This is the time of the year when many anglers develop tunnel vision, thinking only of walleyes and fishing on the bigger water!
When you do this, it means that you are missing some of the finest early season fishing.
Many of these anglers will be running great distances when some of the best fishing available may be right in their own backyard for bass.
In the upper Midwest, there are excellent populations of both Small and Largemouth bass and right now is an excellent time to take good numbers of both species.
Both are found throughout the upper Midwest, in Missouri River in Lewis & Clark Lake up stream into Lake Oahe. In South Dakota, you will find excellent bass fishing in most lakes including on Horseshoe Lake, Reetz Lake, Roy Lake, Big Stone and Enemy Swim.
Most dams, ponds, farm & stock dams, lakes and reservoirs also contain catcheable populations of Largemouth bass.
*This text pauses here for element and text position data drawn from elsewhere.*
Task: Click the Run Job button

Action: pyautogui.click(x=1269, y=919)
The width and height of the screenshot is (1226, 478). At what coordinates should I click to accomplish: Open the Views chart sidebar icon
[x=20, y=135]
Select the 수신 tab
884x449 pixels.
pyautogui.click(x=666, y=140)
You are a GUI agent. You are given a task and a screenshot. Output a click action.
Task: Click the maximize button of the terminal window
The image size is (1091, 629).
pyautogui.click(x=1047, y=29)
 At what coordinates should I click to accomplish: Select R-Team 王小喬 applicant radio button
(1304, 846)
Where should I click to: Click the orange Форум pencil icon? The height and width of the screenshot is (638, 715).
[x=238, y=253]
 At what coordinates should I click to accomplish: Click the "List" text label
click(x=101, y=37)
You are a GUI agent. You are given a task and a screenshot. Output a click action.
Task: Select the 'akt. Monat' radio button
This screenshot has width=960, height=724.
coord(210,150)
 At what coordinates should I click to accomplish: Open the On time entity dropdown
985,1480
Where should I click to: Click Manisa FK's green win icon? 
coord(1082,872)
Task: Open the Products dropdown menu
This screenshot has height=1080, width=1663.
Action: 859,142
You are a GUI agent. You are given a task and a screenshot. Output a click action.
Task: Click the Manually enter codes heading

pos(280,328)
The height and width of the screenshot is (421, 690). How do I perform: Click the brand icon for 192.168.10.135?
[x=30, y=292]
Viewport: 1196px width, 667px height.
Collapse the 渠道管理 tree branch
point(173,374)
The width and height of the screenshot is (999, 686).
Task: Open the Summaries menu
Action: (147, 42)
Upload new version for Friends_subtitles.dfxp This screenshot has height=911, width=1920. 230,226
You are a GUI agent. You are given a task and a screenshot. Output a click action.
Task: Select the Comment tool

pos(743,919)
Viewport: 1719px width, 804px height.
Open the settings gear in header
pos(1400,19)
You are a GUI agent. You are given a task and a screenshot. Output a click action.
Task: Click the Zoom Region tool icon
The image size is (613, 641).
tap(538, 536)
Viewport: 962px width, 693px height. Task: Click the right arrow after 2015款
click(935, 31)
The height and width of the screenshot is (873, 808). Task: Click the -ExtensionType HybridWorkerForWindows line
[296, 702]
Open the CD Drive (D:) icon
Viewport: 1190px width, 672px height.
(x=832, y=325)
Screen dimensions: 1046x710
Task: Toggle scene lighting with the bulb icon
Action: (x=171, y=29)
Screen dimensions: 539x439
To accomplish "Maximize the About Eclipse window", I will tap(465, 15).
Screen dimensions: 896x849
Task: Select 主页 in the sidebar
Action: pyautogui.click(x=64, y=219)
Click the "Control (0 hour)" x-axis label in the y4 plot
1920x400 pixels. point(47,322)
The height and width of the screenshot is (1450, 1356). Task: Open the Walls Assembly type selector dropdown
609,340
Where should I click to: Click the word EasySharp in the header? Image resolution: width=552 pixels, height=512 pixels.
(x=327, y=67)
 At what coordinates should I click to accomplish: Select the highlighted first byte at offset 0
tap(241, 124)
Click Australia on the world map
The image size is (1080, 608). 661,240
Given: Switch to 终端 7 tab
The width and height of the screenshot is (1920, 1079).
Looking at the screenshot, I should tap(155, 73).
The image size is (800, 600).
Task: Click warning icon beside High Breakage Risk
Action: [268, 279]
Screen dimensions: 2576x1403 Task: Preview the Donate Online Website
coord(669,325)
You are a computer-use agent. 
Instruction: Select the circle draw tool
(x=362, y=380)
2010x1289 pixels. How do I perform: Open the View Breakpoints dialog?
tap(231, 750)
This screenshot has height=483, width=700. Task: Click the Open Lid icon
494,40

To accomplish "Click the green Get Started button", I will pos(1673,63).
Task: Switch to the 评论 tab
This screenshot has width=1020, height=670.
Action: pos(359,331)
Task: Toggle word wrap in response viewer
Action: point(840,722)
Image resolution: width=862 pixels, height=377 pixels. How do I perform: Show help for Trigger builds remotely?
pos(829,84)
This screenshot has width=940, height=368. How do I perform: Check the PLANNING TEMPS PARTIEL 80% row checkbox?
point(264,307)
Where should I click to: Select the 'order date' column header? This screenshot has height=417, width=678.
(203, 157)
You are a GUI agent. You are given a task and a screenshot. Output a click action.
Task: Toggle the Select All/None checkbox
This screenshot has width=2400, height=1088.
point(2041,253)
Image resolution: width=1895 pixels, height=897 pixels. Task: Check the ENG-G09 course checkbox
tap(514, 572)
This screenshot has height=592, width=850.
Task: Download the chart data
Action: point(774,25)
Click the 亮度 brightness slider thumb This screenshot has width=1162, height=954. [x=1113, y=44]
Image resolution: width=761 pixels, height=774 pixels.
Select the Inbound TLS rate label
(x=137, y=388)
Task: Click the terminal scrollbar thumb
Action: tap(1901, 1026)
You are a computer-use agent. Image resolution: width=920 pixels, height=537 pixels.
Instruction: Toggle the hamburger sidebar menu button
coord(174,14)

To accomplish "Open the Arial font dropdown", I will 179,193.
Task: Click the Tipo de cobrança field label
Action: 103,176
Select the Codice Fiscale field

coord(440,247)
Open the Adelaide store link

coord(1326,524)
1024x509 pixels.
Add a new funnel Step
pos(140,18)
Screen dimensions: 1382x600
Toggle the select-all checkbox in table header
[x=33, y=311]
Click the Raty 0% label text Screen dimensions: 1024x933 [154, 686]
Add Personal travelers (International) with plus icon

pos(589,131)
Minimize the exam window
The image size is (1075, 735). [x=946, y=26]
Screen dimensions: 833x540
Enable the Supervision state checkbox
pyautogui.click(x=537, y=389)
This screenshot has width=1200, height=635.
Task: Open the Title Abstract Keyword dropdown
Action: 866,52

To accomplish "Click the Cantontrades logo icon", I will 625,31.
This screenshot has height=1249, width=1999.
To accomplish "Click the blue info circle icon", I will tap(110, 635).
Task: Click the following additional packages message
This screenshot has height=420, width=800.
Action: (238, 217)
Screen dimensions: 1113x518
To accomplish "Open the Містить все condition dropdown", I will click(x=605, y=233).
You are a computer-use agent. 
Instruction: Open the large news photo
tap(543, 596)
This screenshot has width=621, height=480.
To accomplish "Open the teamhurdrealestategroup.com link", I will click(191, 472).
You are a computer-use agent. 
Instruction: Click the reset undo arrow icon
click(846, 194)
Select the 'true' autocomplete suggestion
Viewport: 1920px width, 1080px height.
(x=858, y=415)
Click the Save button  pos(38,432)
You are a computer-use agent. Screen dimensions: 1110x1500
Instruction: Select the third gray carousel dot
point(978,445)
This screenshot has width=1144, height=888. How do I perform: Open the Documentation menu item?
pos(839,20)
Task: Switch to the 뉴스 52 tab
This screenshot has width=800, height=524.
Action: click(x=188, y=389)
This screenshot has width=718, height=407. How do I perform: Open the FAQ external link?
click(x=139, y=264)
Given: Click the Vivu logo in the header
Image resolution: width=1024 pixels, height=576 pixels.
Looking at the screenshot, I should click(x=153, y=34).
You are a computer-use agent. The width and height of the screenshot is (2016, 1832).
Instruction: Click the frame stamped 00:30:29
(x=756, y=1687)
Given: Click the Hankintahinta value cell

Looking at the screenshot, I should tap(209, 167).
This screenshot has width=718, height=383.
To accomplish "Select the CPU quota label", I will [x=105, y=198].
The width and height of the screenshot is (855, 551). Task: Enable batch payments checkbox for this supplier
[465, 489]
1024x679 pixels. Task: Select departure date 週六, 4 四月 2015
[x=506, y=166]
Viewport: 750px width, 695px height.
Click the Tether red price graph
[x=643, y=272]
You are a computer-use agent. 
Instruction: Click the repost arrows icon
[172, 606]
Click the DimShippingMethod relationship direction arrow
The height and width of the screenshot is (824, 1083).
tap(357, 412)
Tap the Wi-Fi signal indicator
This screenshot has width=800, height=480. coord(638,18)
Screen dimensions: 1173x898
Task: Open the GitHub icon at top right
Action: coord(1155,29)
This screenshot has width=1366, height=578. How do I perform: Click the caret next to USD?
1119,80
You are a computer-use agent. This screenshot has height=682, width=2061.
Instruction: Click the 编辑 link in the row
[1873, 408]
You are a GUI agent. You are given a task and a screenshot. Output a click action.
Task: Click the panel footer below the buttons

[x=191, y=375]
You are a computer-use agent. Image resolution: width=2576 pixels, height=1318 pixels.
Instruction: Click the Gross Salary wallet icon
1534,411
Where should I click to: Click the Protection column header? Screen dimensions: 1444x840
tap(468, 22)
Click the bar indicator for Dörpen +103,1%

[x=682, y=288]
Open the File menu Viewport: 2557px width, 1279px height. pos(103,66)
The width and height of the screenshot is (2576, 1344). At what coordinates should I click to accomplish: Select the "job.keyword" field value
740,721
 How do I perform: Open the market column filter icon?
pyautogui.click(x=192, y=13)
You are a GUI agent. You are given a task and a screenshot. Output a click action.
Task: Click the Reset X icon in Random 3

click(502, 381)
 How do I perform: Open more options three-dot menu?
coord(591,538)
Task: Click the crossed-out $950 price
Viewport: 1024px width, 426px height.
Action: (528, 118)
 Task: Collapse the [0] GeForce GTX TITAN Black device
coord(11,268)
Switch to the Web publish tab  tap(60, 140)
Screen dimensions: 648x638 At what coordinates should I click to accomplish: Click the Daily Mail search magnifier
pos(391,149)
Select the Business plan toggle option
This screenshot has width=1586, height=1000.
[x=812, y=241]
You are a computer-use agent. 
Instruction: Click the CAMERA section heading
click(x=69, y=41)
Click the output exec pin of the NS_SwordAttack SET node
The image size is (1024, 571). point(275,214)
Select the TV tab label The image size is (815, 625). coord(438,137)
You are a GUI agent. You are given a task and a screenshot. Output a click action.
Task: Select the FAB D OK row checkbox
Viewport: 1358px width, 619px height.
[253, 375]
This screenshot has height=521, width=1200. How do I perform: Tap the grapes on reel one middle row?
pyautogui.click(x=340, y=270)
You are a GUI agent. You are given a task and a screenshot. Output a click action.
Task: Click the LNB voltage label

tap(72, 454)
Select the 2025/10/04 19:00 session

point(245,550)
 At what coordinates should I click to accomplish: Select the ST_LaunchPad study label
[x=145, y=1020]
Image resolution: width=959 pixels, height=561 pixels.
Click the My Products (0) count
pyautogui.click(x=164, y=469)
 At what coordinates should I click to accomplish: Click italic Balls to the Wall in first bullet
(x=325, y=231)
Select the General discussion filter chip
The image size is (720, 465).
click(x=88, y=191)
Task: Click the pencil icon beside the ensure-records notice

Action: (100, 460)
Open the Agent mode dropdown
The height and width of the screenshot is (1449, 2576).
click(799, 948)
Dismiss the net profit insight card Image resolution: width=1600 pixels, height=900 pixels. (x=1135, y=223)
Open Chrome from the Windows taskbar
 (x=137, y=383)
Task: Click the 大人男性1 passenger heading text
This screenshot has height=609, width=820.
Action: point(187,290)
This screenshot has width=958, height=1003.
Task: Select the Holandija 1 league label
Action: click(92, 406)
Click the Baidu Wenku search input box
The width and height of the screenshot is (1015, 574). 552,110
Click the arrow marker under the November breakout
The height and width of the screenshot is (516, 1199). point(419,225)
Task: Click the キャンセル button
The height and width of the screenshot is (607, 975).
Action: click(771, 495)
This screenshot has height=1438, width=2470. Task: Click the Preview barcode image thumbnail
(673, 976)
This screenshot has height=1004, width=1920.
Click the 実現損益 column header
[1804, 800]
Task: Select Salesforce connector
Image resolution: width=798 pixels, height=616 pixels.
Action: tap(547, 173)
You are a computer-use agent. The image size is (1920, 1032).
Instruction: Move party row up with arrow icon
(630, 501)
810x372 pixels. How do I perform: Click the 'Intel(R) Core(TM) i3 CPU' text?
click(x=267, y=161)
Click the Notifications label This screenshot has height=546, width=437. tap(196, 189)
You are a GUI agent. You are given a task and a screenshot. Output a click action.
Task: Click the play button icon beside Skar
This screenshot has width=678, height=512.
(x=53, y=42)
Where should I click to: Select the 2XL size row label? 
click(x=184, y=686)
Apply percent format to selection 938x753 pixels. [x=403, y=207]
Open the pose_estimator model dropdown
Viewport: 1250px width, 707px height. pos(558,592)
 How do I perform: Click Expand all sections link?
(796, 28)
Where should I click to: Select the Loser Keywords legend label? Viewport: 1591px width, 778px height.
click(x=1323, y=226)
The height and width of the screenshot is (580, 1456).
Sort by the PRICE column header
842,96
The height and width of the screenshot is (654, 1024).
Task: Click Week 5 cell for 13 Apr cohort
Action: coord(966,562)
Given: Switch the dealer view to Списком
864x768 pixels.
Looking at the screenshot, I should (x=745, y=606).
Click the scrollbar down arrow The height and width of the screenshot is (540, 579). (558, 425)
During this time of the year, bass will have moved off into deeper water to rest up from the rigors of the spawn. As the water temperatures begin to warm, they will become more active.
As water temperature moves into the low 70’s, the bass will start to feed aggressively.
Look for bass this time of the year spending much of the day in the deeper water and then moving into the shallows early in the day and later in the afternoon looking for an easy meal.
In the river and areas with current, you will find bass throughout the day tucked in behind some sort of cover.
Anything that cuts or slows down the current, which are known as slack water pockets, is likely to be a good hiding spots for the bass.
Points, rock piles pockets in the weeds and down timber, all cut the current and make excellent locations to look for bass in the river.